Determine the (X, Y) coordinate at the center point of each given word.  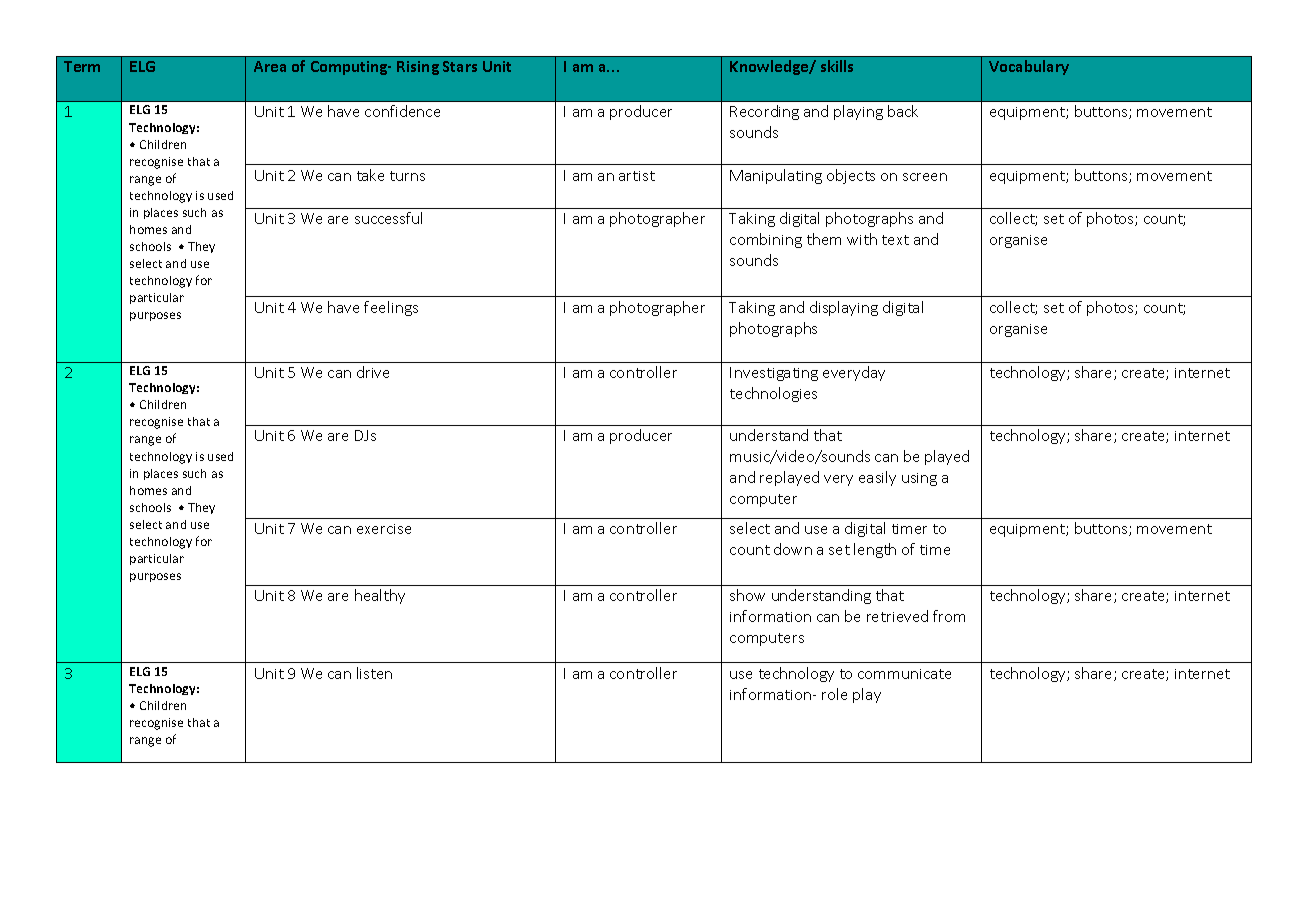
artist (637, 176)
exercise (384, 529)
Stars (460, 66)
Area (270, 66)
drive (373, 372)
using (919, 479)
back (903, 111)
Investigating (774, 374)
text (895, 240)
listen (374, 673)
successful (388, 218)
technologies (773, 394)
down (793, 549)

**WHAT IS NEEDED**
Can you revise the data above so that "center point" reads "midpoint", with every other part kept as is? Omit the picture from what you give back.

**COMPLETE ANSWER**
Determine the (X, Y) coordinate at the midpoint of each given word.  
artist (637, 176)
exercise (384, 529)
Stars (460, 66)
Area (270, 66)
drive (373, 372)
using (919, 479)
back (903, 111)
Investigating (774, 374)
text (895, 240)
listen (374, 673)
successful (388, 218)
technologies (773, 394)
down (793, 549)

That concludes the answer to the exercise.